Locating underground cables—as well as other underground facilities—is an integral pre-excavation process mandated by laws and guided by a number of industry standards. During excavations, underground cables become at risk of getting damaged. In fact, utility strikes are a common occurrence on construction sites, resulting in compromised worker and public safety, repair costs, and work delay, among others.

Based on the 2018 Damage Information Reporting Tool (DIRT) Report of the Common Ground Alliance (CGA), some of the most common root causes of utility strikes include failure to call 811 before digging, improper excavation practices, and inaccurate marking of underground facilities.

Furthermore, the CGA also noted that locator errors are one of the common causes of strike incidents.

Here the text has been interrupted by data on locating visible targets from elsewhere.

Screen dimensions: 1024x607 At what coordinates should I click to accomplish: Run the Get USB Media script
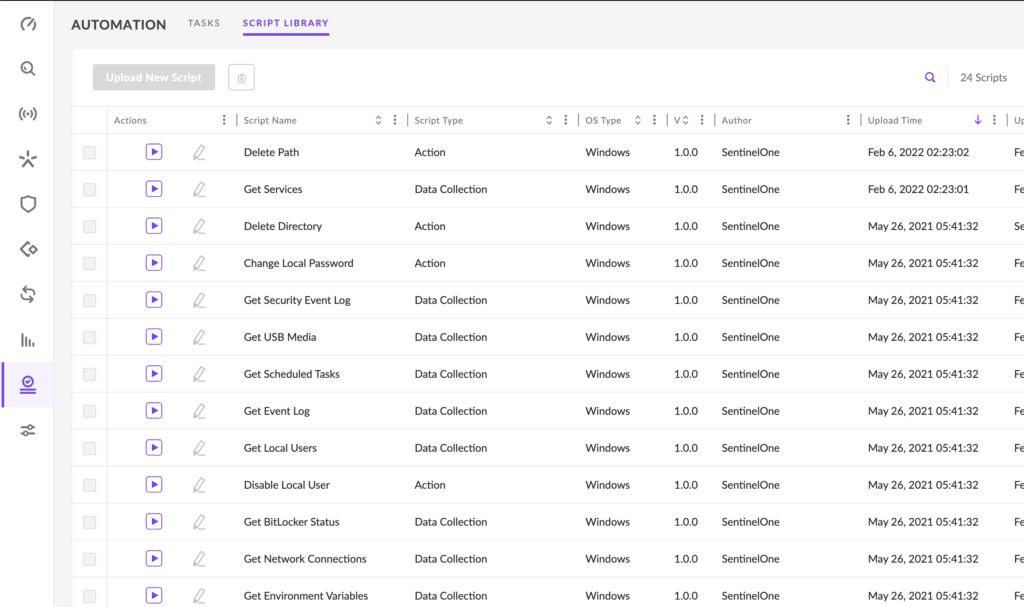click(x=153, y=337)
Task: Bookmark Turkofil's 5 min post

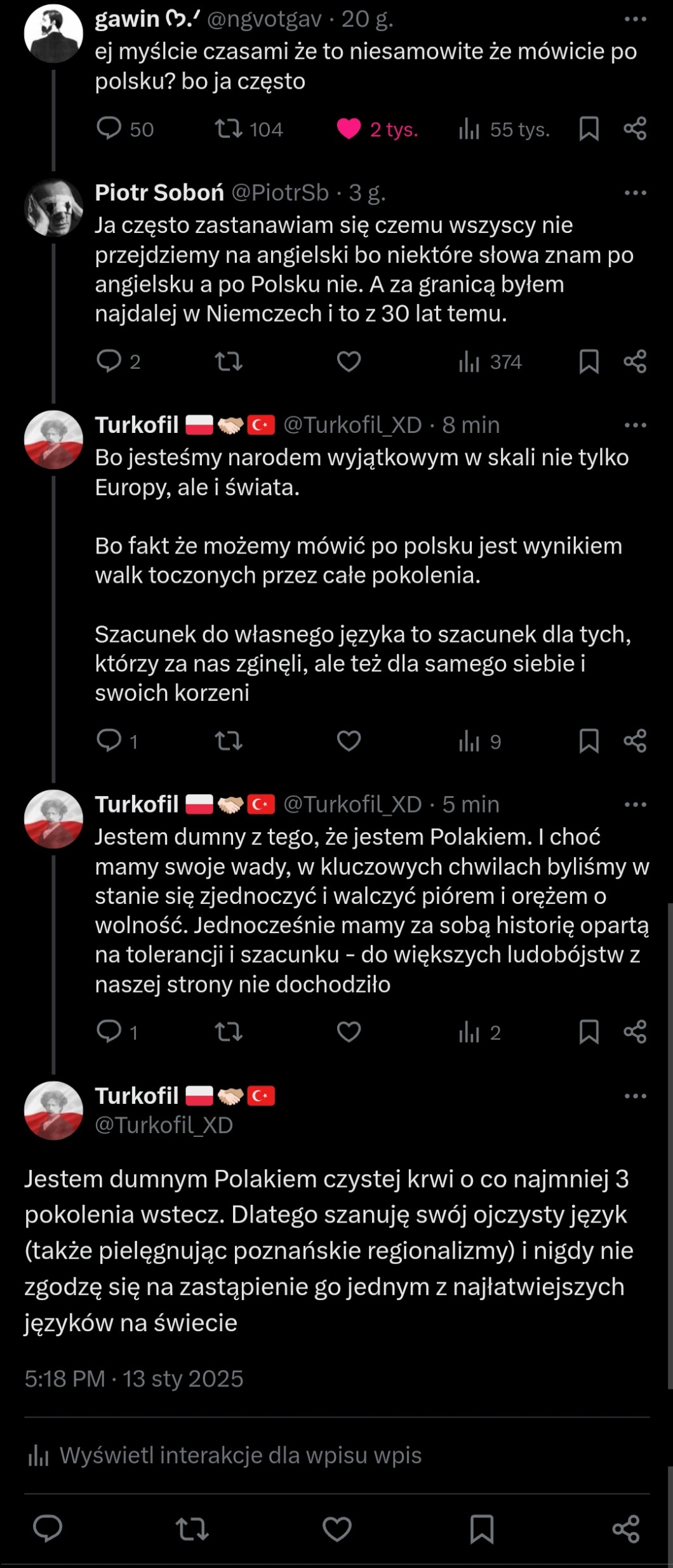Action: point(589,1032)
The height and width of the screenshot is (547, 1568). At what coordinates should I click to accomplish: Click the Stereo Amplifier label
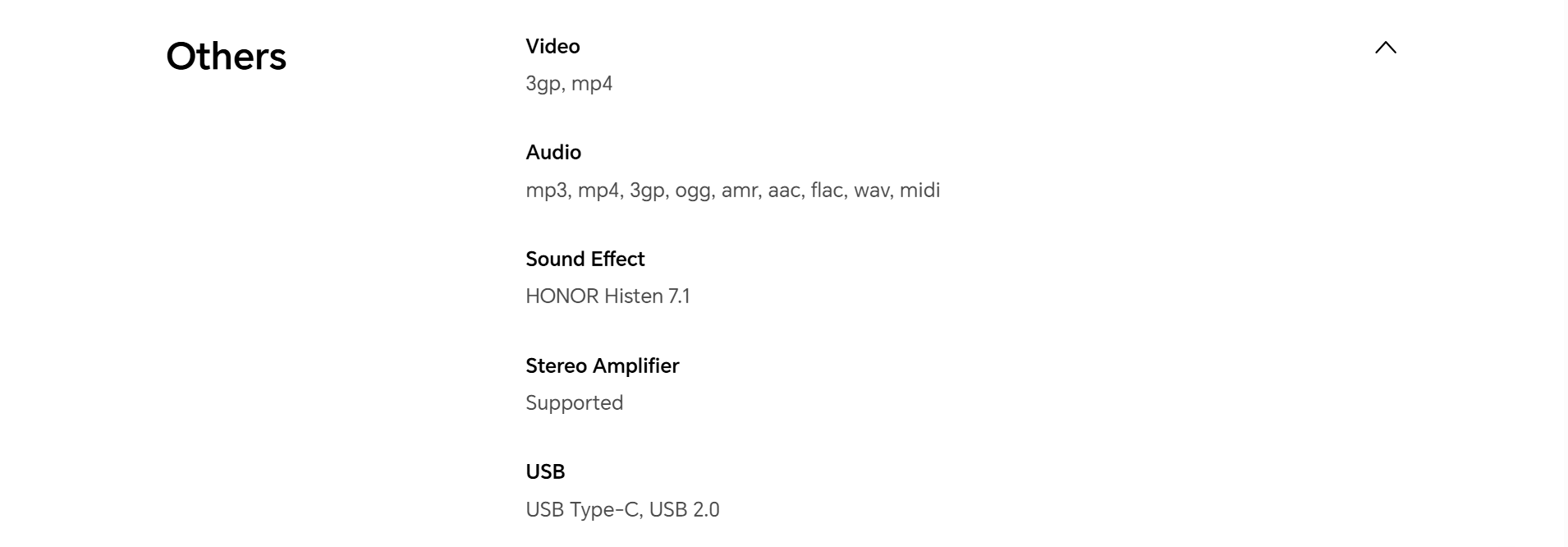602,365
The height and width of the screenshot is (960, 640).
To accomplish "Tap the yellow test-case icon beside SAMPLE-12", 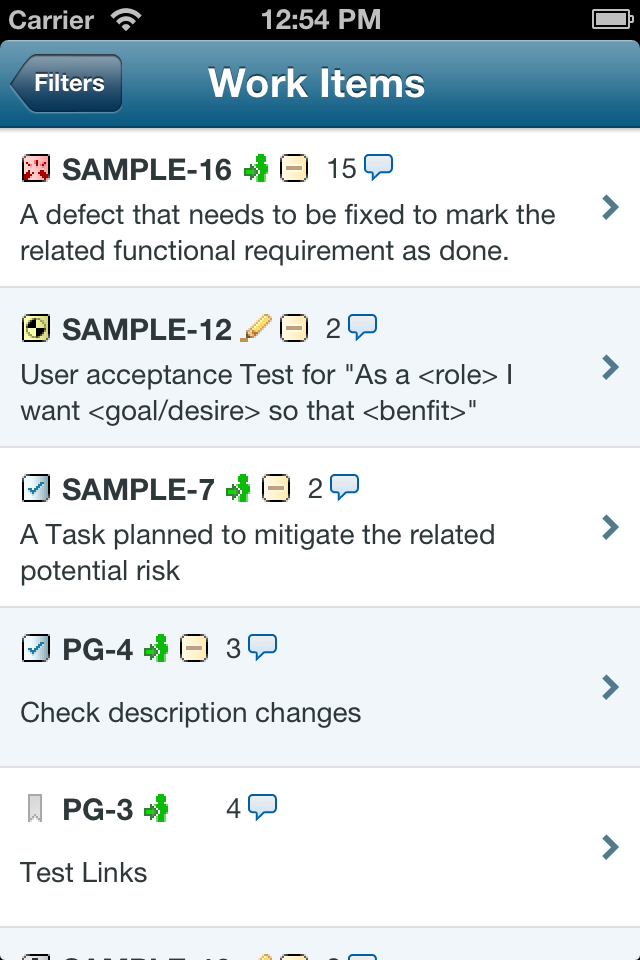I will (35, 328).
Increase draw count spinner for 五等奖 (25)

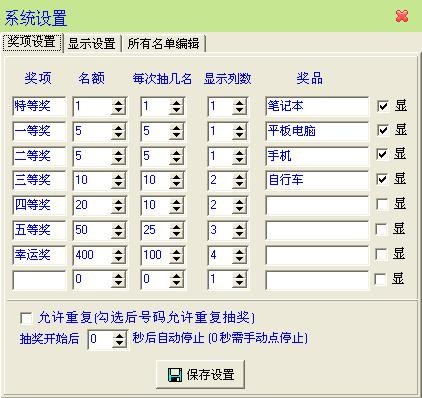[176, 226]
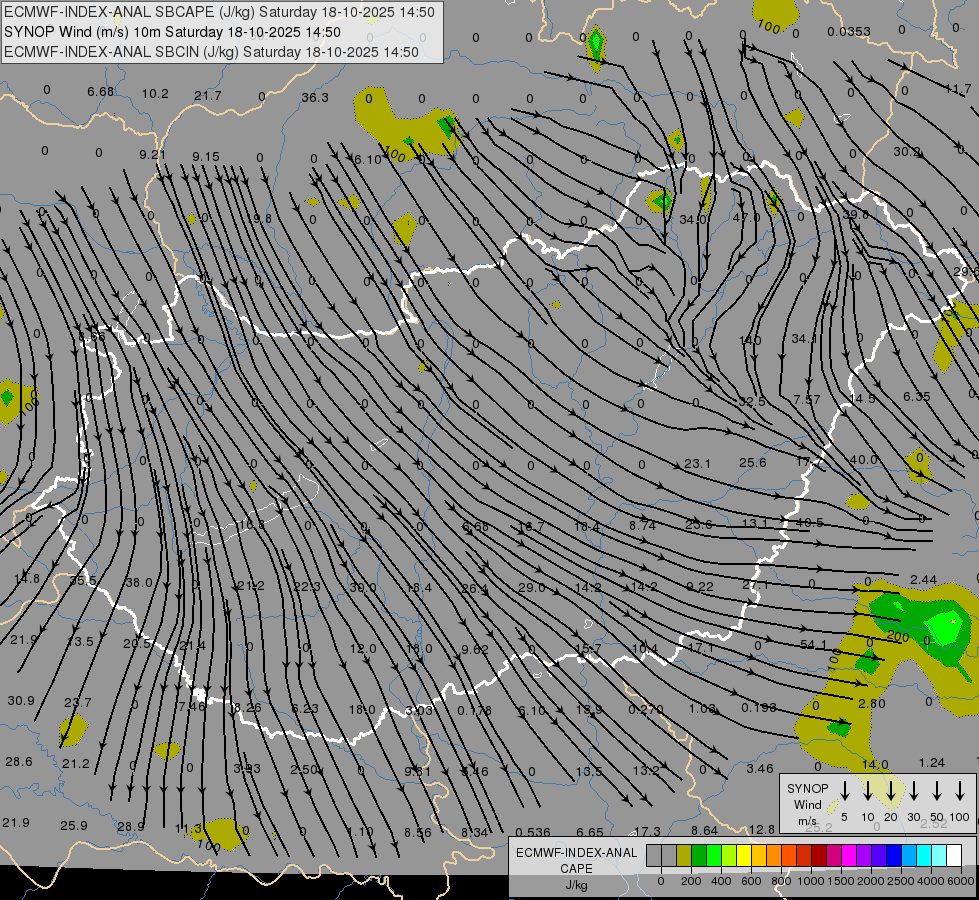979x900 pixels.
Task: Click the 50 m/s wind arrow in legend
Action: 937,791
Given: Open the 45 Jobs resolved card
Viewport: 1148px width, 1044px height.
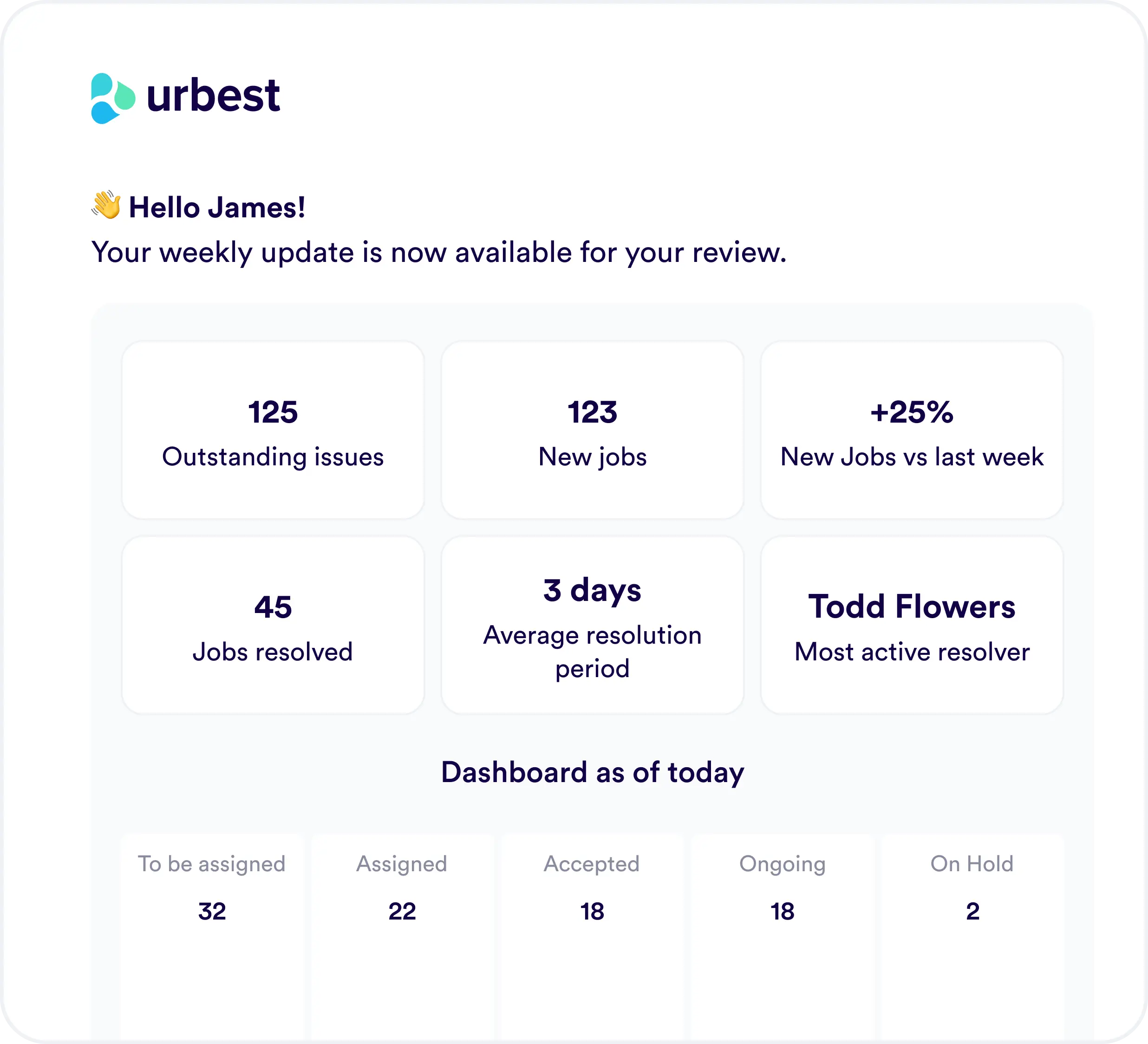Looking at the screenshot, I should pyautogui.click(x=273, y=625).
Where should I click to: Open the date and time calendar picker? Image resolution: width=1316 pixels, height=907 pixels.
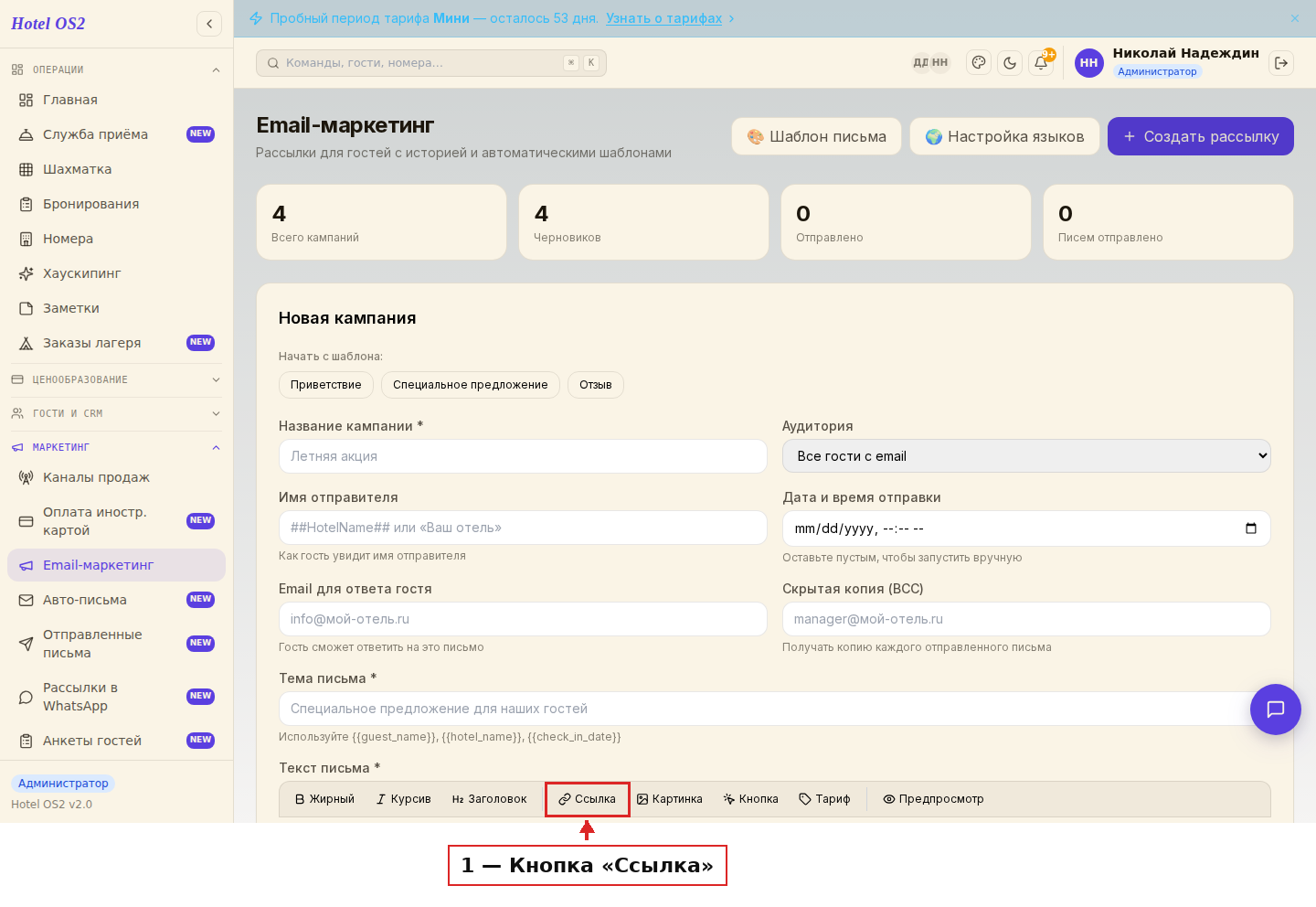click(x=1251, y=528)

This emphasizes the need for understanding how cable locators work as well as how different cable types can be most accurately detected.

== Detection Methods ==
Different cable locators employ different methods to function. The two known methods, Passive Utility Detection locating naturally present or naturally produced signals known as a passive signal. The other is to locate a signal that is applied AKA an Active signal , are called the Passive Utility Detection and Active Utility Detection.

It’s important to note, however, that while both methods can help locators distinguish an underground utility, they do not confirm its presence nor its absolute location. Furthermore, an unmarked ground is not a guarantee that there are no utilities underground.